So I get back to Arnold and our waiting taxi, not really sure what to do. Our taxi takes us to this resort that he seems to like, but as we pull in, I know that it won't work for us. So we tell him to take us to the Zambezi Sun Hotel - and that's when I let Arnold know that that hotel is very expensive, even on expedia. His thoughts are, get there, see what the price is, and if we don't like it, at least we are at a hotel that the hotel on the Zim side can come and get us from. Okay, deal, but I still feel deflated. We arrive and as predicted there prices are pretty high. So back to the drawing board. Arnold went to try and call the hotel and I stayed with our taxi driver sort of waiting to see what was going to happen, I didn't want to tell him to leave in case we needed him and yet I didn't know if we were just wasting his time. So we started talking and I was trying to get him a deal. And honestly, we couldn't have picked a better driver for this situation - he was amazing!!!!! (on a side note, he spoke FOUR languages). He started talking to the hotel guys on our behalf, trying to get us a better deal. One of the guys at the hotel was asking me what my lowest price would be and I told him and he said he would see what he could do.

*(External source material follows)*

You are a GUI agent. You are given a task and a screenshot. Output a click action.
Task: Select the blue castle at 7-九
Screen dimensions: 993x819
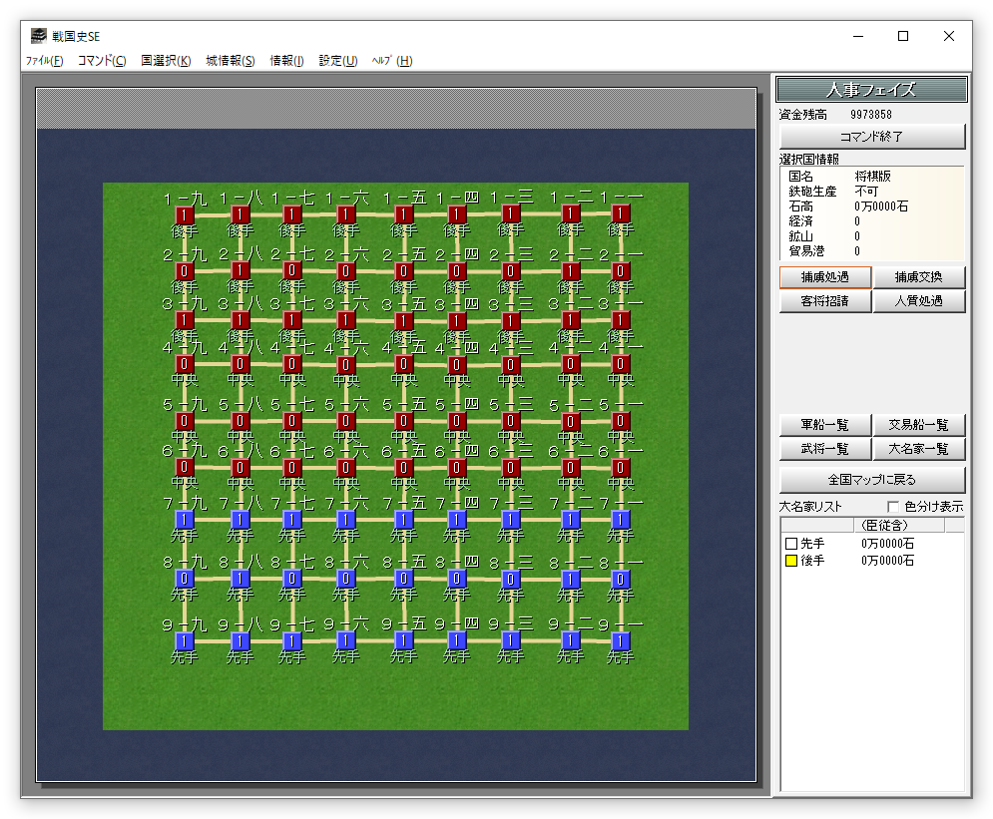[185, 520]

They came back to us with a lower price - still higher then what we wanted to pay, but at this point we were starting to feel desperate. Either we make our way to the Zim side or we just suck it up and pay to stay there. After Arnold and I chat about it, we just decide to stay at that hotel because 1) they are located in the park and we wouldn't have to pay the park fees every time we wanted to enter to see the falls, 2) we wouldn't have to pay for a Zim visa and then again for a Zam visa (which is $50/person/entry) and 3) we were running out of options. So I went up to the counter to start the process of checking in. The agreement was, they were giving us a "local" rate, meaning our taxi driver was going to put his home address and number on the form, instead of our Canadian address, which would allow us to get
a lower rate. We couldn't believe it. After all was said and done, our hotel rate was even cheaper then they told us, I'm not sure how or why, but we were taking it. Our driver signed off on everything and we were set. It was even cheaper (somewhat) then the hotel we were going to be staying at, so needless to say, I was VERY excited. We were sooooo close to the falls (like we could see the mist from the falls from our hotel). Just when I thought our luck in Africa was finally starting to turn, we met the right taxi driver who got us a sweet deal on a hotel room and turned somewhat of bad luck, into something good.

Thursday, March 10, 2011

A random little side trip

On our last night in Cape Town, before we were leaving for the Garden Route, we were sitting outside at the waterfront and there is this massive screen in the plaza playing assorted clips of Africa that we were watching. A clip of Victoria Falls came on and I told Arnold that when we come back to Africa one day, that we would have to head there next and I was a bit sad to not see it, but was happy with our choice to come to SA. After a couple of minutes, Arnold suggested that maybe we should see how much it would cost us to do a quick side trip up there seeing how we had 5 days here that we didn't have plans for. So we got back to the hotel and as it turned out, flights from Jo'Burg to Livingstone, Zambia were actually very cheap (less then $500 for the two of us to fly there and back - which is crazy cheap by Africa standards, because nothing is cheap here). So the next morning I called SA Airlines to see how much it would cost to move up our Cape Town to Jo'Burg flight and it was very, very little so we did it and then booked our
flight to Livingstone right after - and just like that, we are going to see Victoria Falls. We leave first thing tomorrow morning and are spending the next 5 days in Zimbabwe/Zambia. The falls is right between Zambia and Zimbabwe, but the hotel that we want to stay at is actually on the Zimbabwe side so we will probably be going between the two countries for the next couple of days. Arnold wants to do the white water rafting - and well I am completely terrified of water/rafting, but I told him I would do it with him - I'm crazy, I know. And hopefully (fingers crossed) if the water isn't too crazy we are going to take a visit to Devil's Pond, but it all depends on the water. We might be in the wrong season for it. Anyways, I can NOT wait to see the falls and get back into "Africa". We both miss the craziness of Africa, things being TIA and never right and just the general buzz that we had in Tanzania. South Africa has been a great trip and the perfect getaway for us, but we are ready to get back into the thick of things. Sorry for the delay in getting all these blog posts up, but I haven't really had a lot of time to sit down and write. We hope that everyone is doing well and we hope you guys are enjoying reading the blog. Next time you hear from us, it will either be from Zambia or Zimbabwe ... and hopefully I survive rafting if we go - aaah .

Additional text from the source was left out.